▸ **What is being asked**:
Tally the rows below that contain "path", with case counting, and reply with the number alone.

Provided records start

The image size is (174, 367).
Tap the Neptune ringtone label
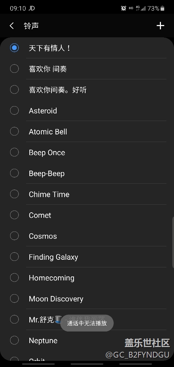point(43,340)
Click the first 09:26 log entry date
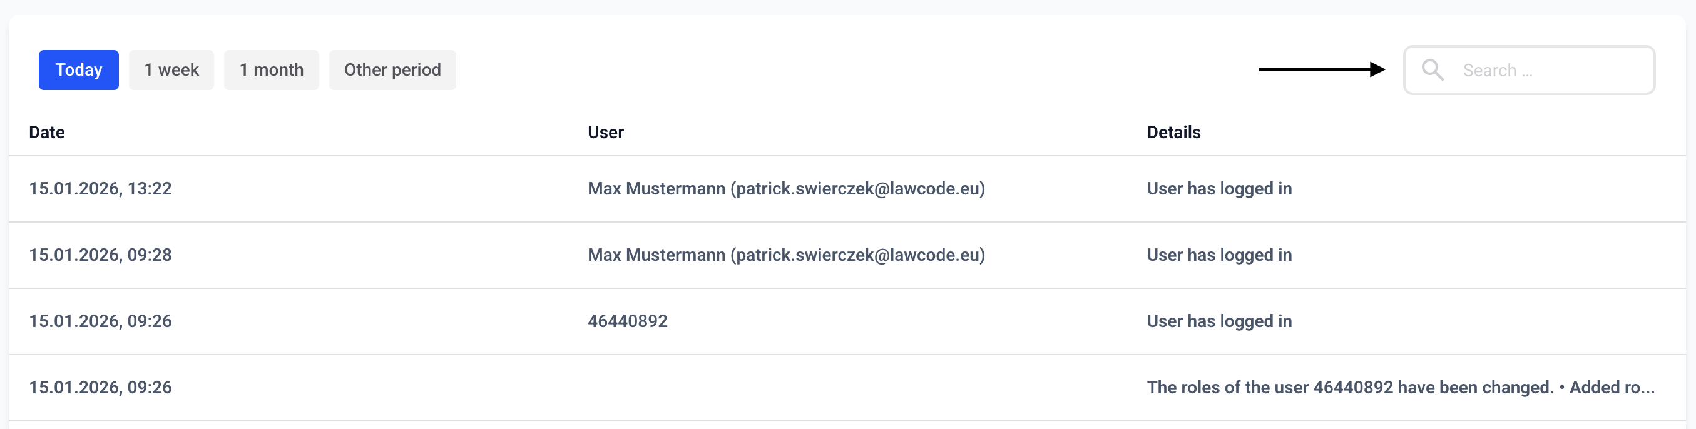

Provided records end
Provided records start

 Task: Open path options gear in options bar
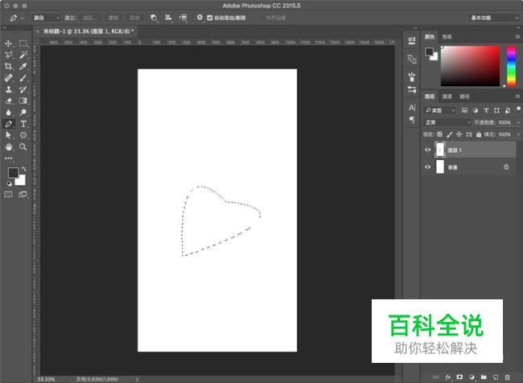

Provided records end

▸ **Answer to this problem**:
1